| Article ID | Journal | Published Year | Pages | File Type |
|---|---|---|---|---|
| 77667 | Solar Energy Materials and Solar Cells | 2016 | 8 Pages |
•Multistack of InAs/GaAs QDs for solar cells were analyzed by TEM related techniques.•GaAs(SbN) capping layers have huge effects on the QD structure and optical properties.•Size statistical data were complemented with strain and compositional analyses.•The Sb and N roles in the CL are strongly conditioned by the growth parameters.•A model for the QD erosion phenomenon evidenced the influence of these parameters.
InAs/GaAs QDs are being investigated in the field of solar cells (SCs) with the aim of achieving high SC performances. In order to control the band offsets and the accumulated strain, the application of capping layers (CLs) made of GaAs-based alloys is becoming a common approach that shows promising advantages for SC applications. However, up to now there are very few statistically reliable studies of their impact on the QD morphologies.
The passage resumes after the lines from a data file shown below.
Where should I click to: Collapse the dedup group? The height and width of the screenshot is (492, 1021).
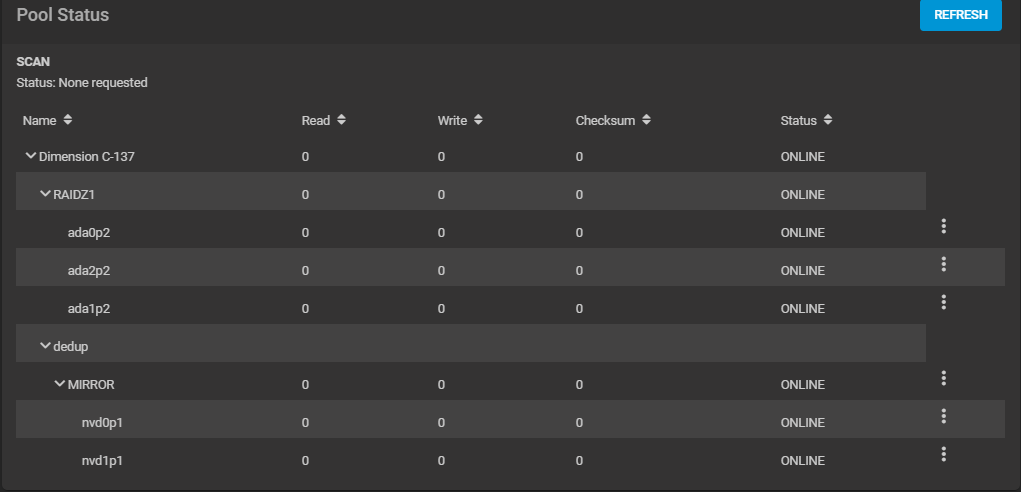coord(45,346)
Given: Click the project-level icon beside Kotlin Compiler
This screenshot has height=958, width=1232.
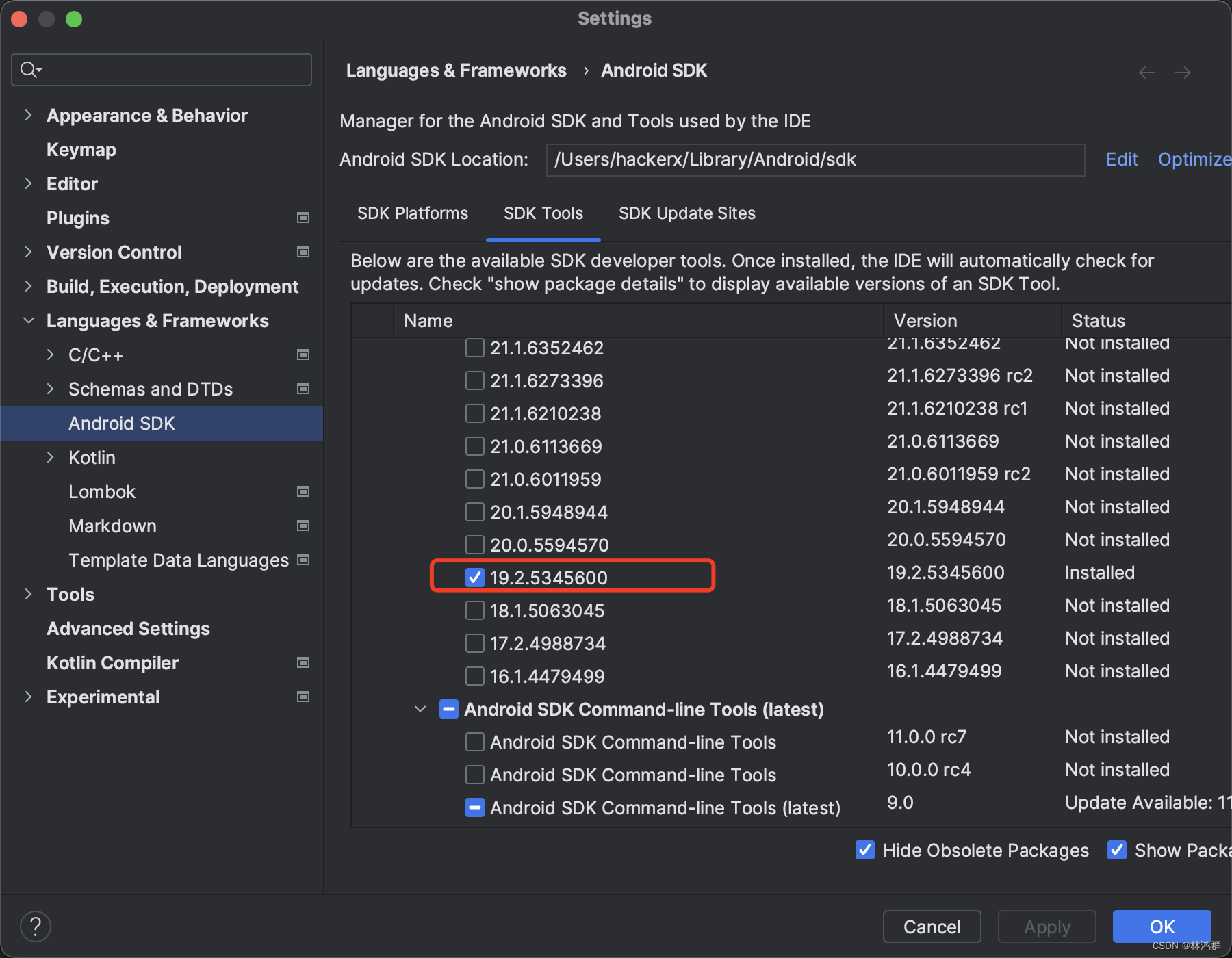Looking at the screenshot, I should tap(303, 663).
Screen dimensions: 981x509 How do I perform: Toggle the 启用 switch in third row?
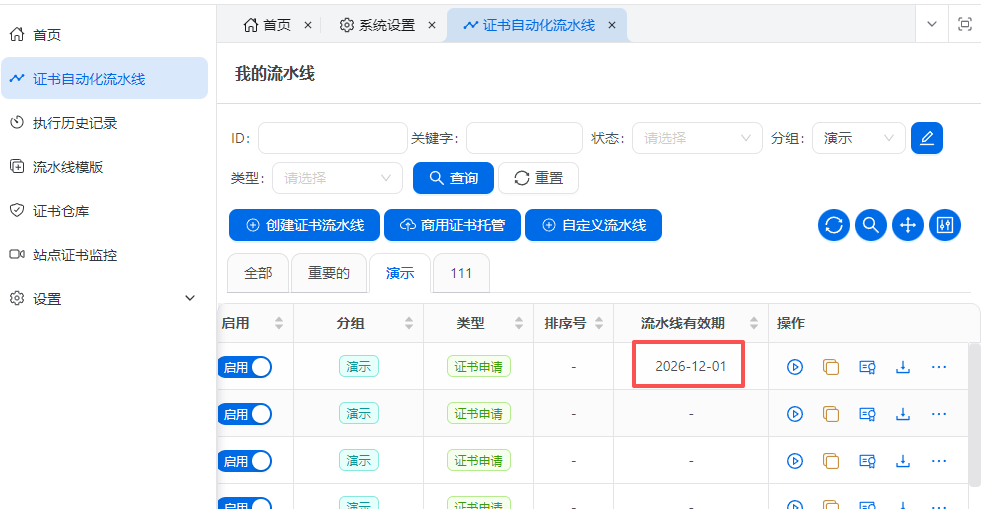245,461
Our work by TEM techniques over more than a hundred of InAs QDs has evaluated a broad range of CL materials and structures with Sb and/or N with a singular accuracy. Our outcomes showed that the Sb could play antagonistic roles regarding the QD decomposition depending on the growth conditions. Unlike it occurs at common growth rates (1 ML/s), at high growth rates of 2 ML/s the Sb does not protect the QDs, but even intensifies their erosion. On the other side, N provides the best results in terms of maintaining the original shape of the QDs. In the case of a simultaneous presence of Sb and N, a synergetic effect in the erosion strength is observed. Nevertheless, avoiding the concomitance presence of N and Sb on the growth front by growing a short-period GaAsSb/GaAsN superlattice CLs moderates this behavior. The results are discussed in terms of processes such as surfactant, intermixing, segregation, bond strength or strain-enhanced diffusion that could operate during the capping process. The strong modifications on the QD–CL morphology, that we show are expected to have a significant impact on QD SC performance, cannot be disregarded.